Thursday, December 6, 2007

Advances in Mathematical Sketching: Moving Toward the Paradigm's Full Potential

by

Joe LaViola

Summary

The paper focuses on mathematical sketching, specifically with the building of an application that will allow for sketching of expressions and the animation of drawn diagrams that correspond to those applications. The system is MathPad2. The UI depends heavily on the user to do numerous actions by way of a lasso and tap. The expressions must be manually segmented by the user. Associations can be made between the mathematical equations and the diagrams. These can be implicit such as a variable in an expression appears on a diagram. Or they can be explicit, by having the user draw a line between two entities that should be associated. MathPad is capable of graphing functions, solving equations and evaluating expressions. The system uses Matlab as its backend.

To aid with the recognition users must provide a sample (10 to 20) of each symbol they will use for the system to train on. Key points in the stroke are used for recognition. Pairwise examination provided an improvement in recognition over past versions of the system. LaViola is able to achieve 90.8% parsing accuracy.

The need for fixing diagrams to match what the user drew to what the math specifies is also covered. Sketching cannot have the precision that math must. Angle, location and size of the various parts of the diagram are adjusted.

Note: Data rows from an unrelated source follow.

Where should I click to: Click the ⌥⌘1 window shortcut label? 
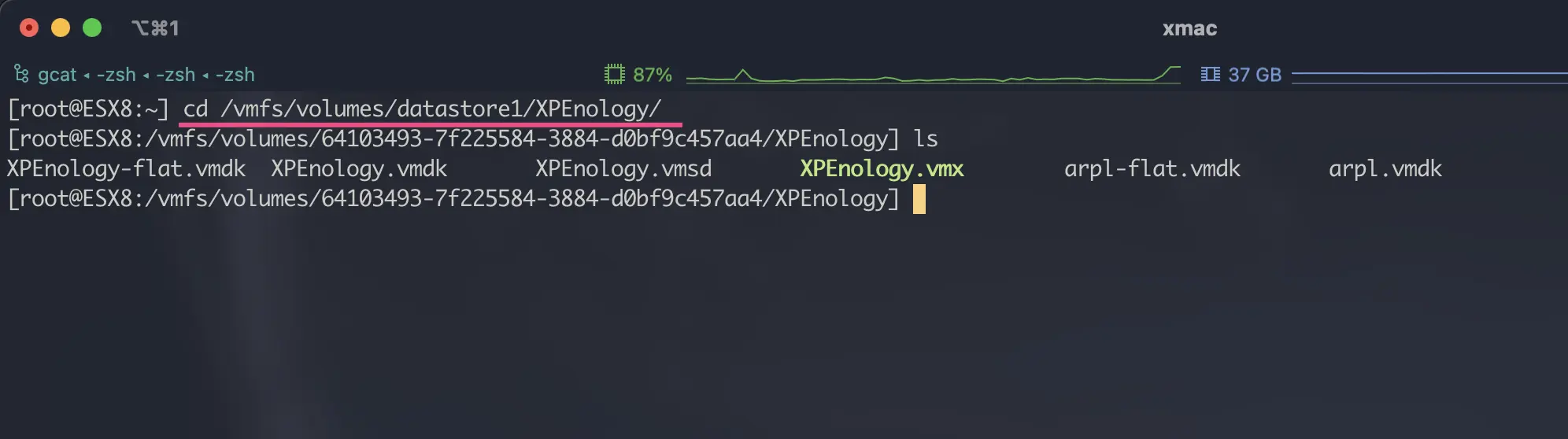[155, 28]
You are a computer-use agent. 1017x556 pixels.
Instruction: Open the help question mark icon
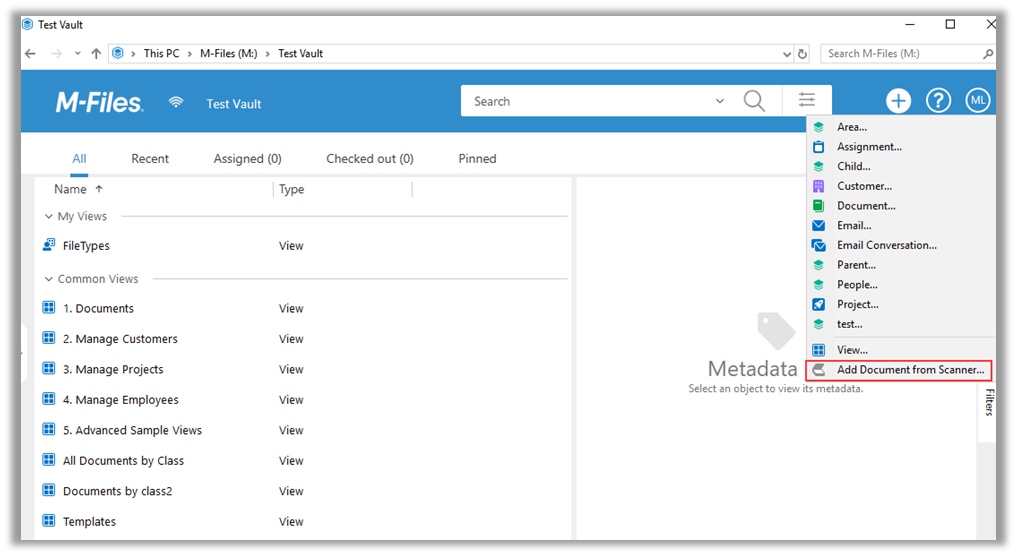tap(937, 101)
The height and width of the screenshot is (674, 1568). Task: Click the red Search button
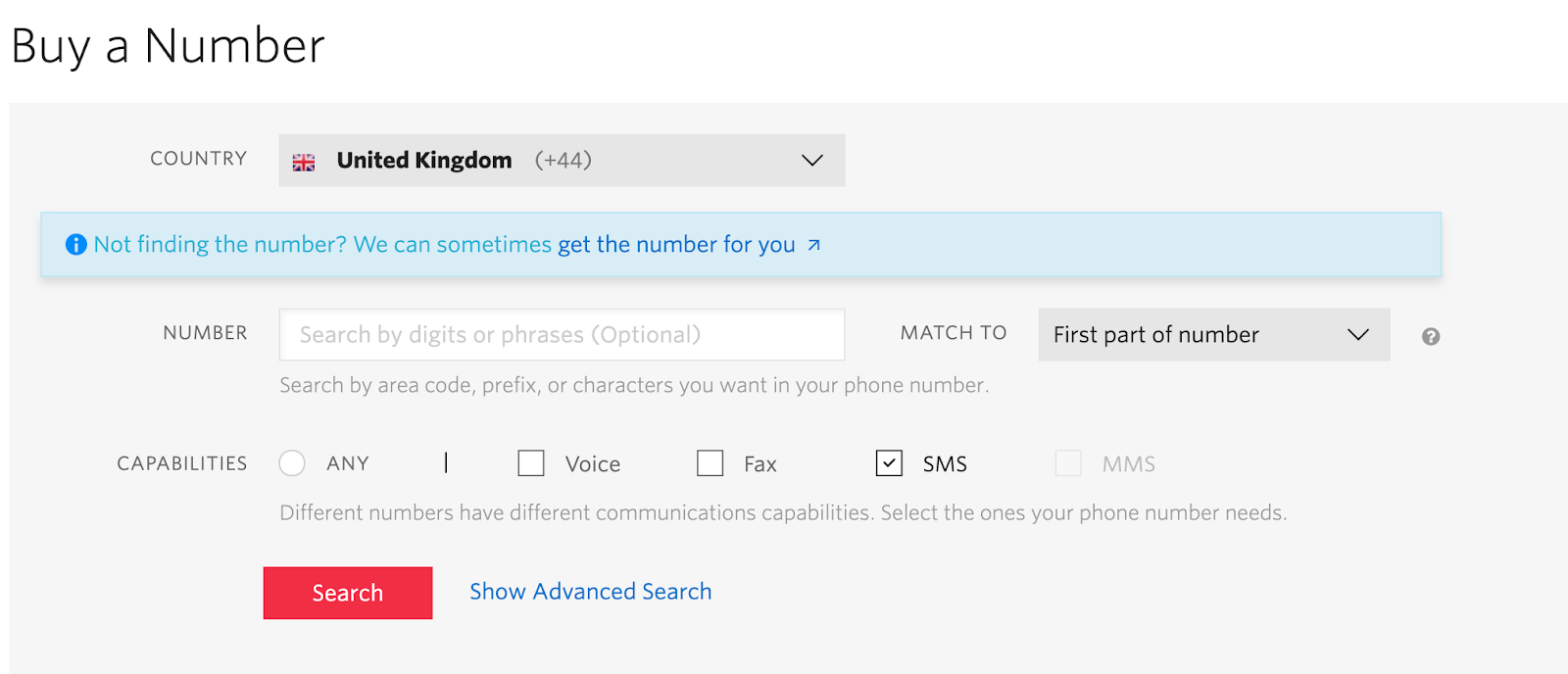(x=348, y=593)
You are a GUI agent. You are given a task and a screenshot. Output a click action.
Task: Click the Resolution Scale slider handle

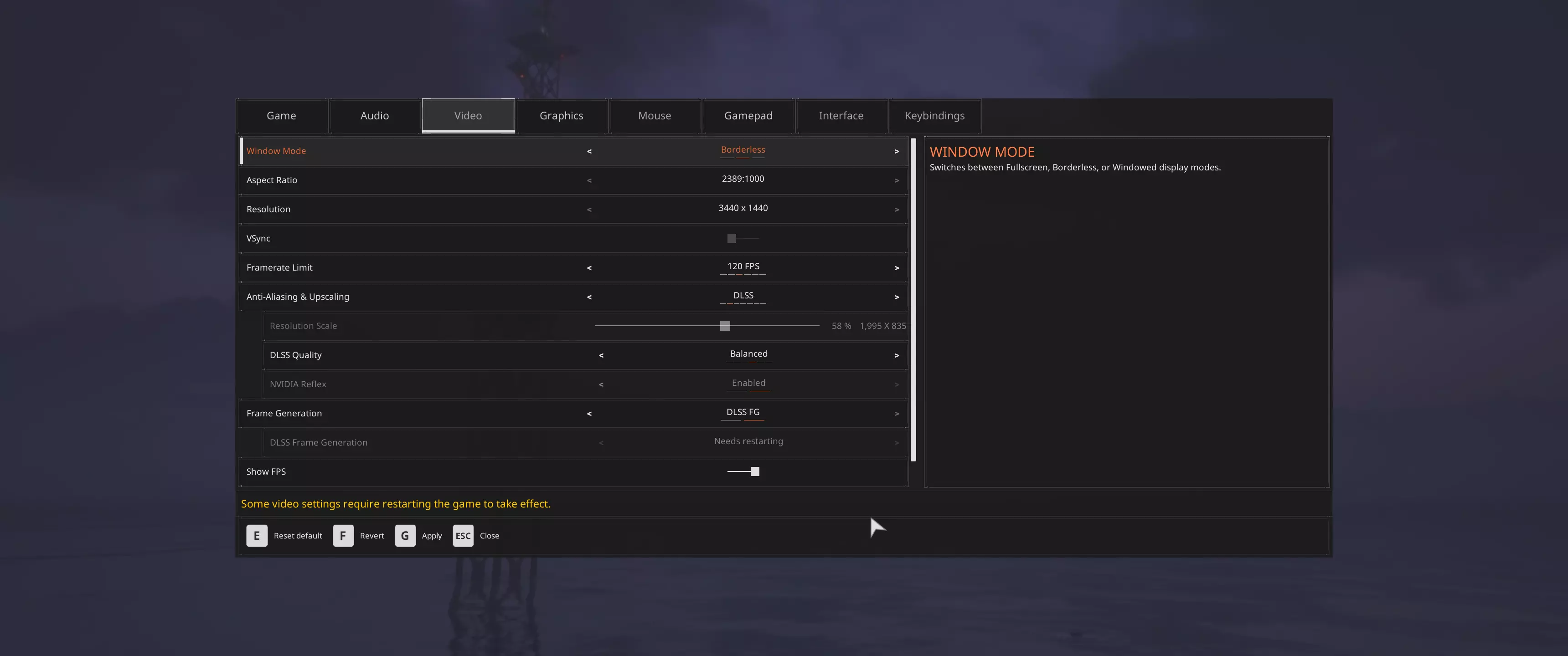point(724,326)
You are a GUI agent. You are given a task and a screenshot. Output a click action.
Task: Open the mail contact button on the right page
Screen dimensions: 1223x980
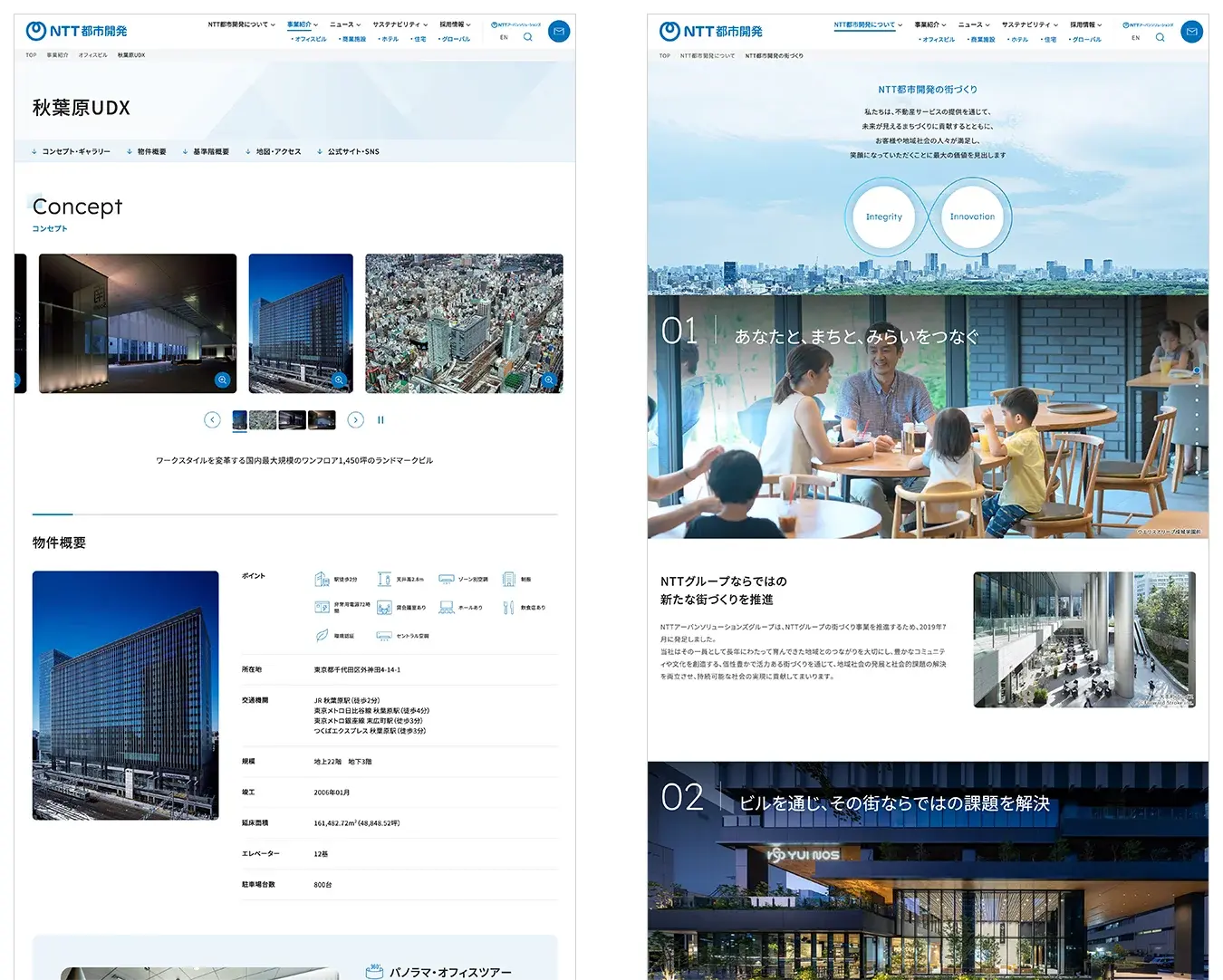pos(1191,32)
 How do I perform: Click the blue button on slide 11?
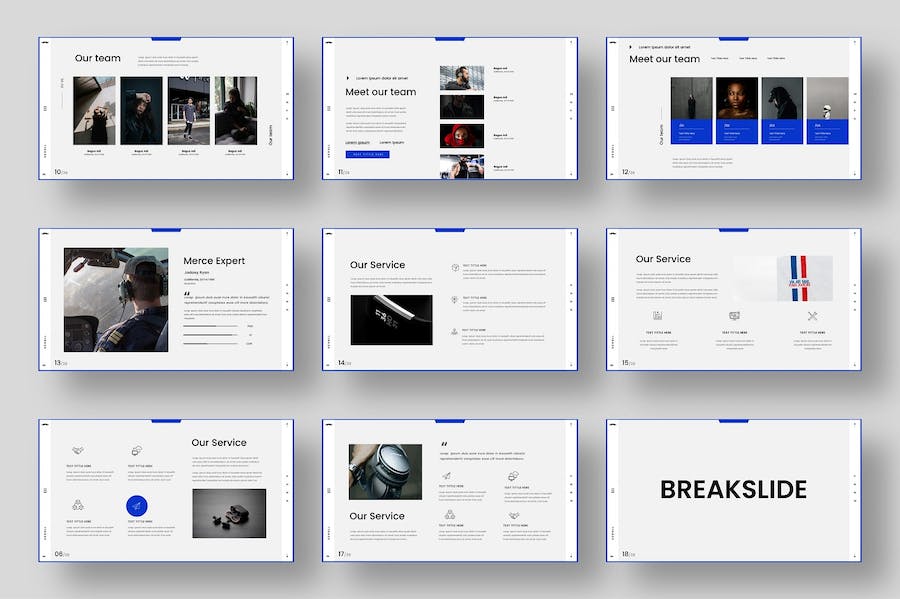pos(367,155)
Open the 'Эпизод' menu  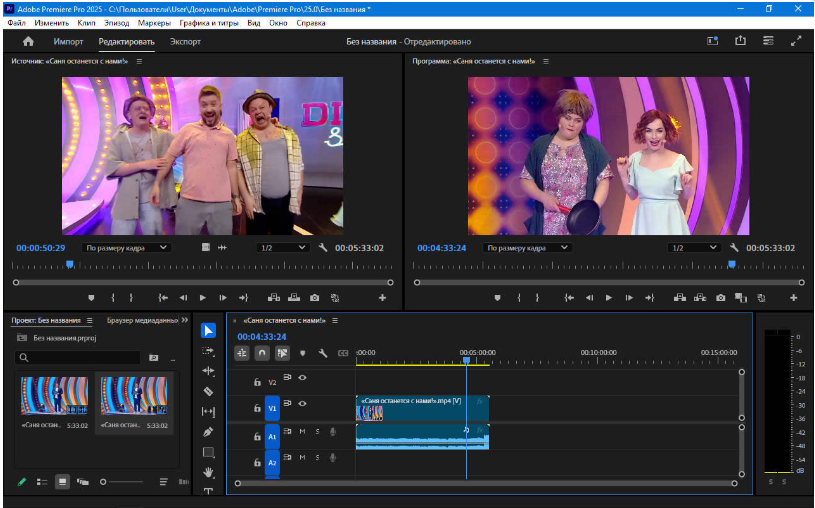(116, 22)
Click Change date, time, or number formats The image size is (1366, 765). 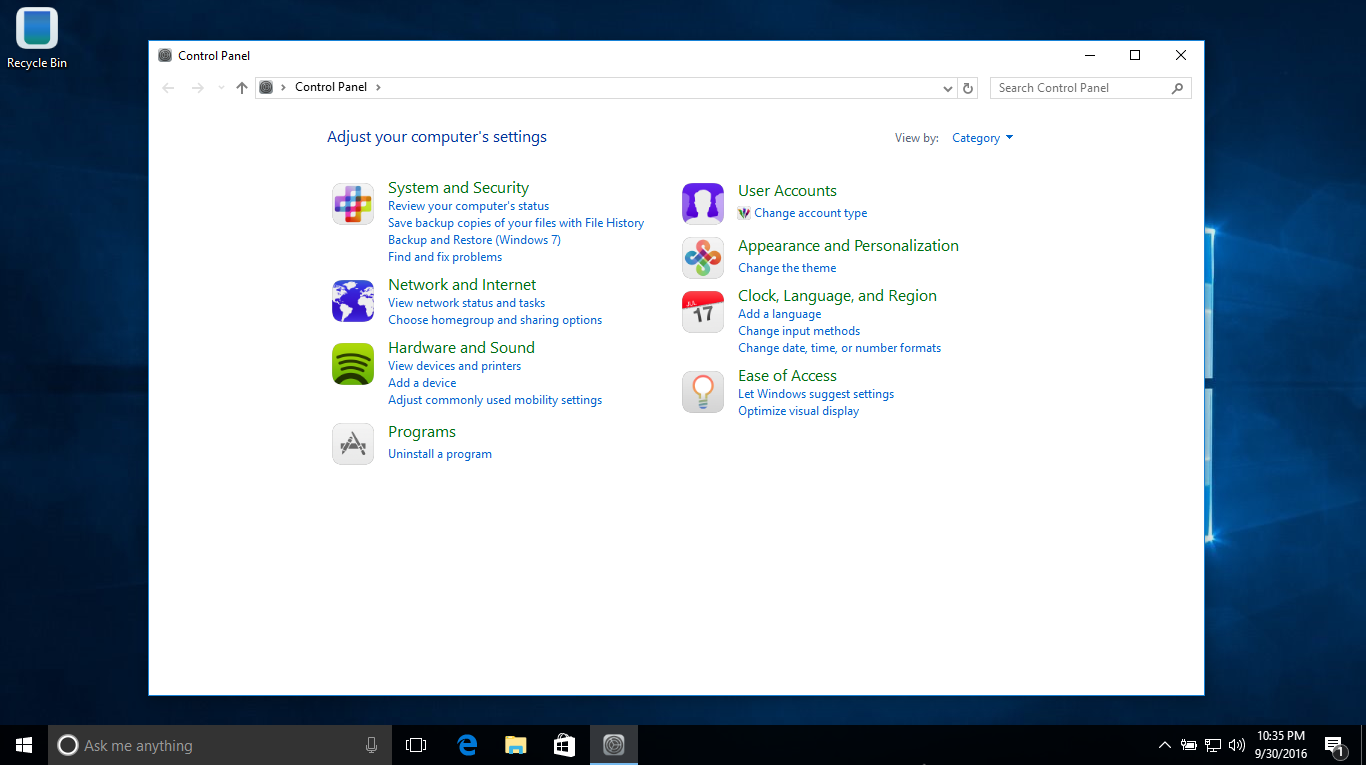click(x=839, y=347)
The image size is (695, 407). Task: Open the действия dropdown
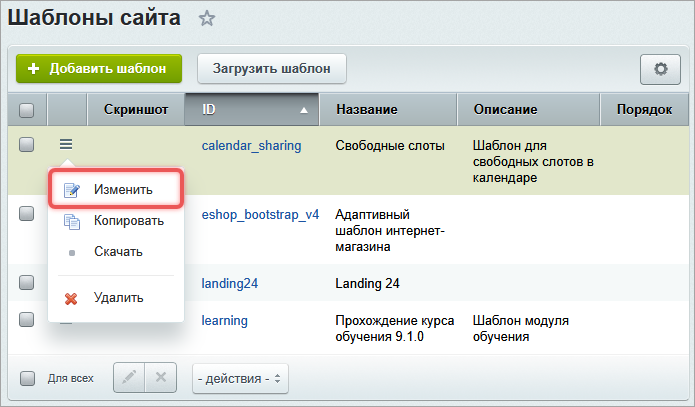click(240, 379)
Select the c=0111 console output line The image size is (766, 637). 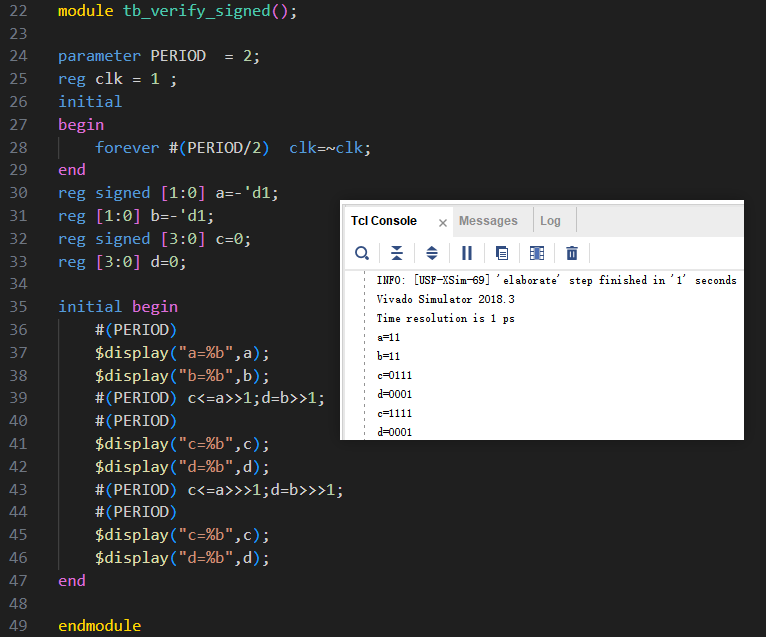(x=394, y=375)
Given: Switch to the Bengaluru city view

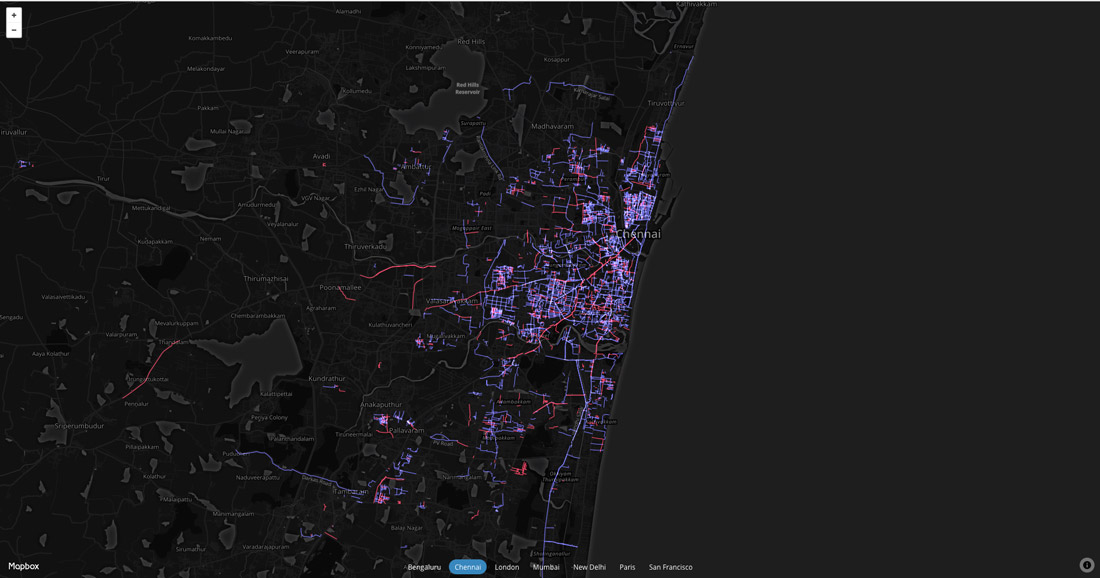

The author wishes this system to be used by students. A mathematical notebook of sort. One in which the diagrams can be animated depending on the expressions we compose.

Discussion

There seems to be a lot of dependency on the lasso as a means of interaction. This paper reminds me of the work Adler is doing. It is difficult to be precise when sketching, and in the engineering world precision is required for the computation produced from these sketches to be accurate. Adler is attempting to do this by using an additional mode of interaction (voice). LaViola is doing something similar by using the equations as an additional mode.

Citation

LaViola, J. "Advances in Mathematical Sketching: Moving Toward the Paradigm's Full Potential", IEEE Computer Graphics and Applications, 27(1):38-48, January/February 2007.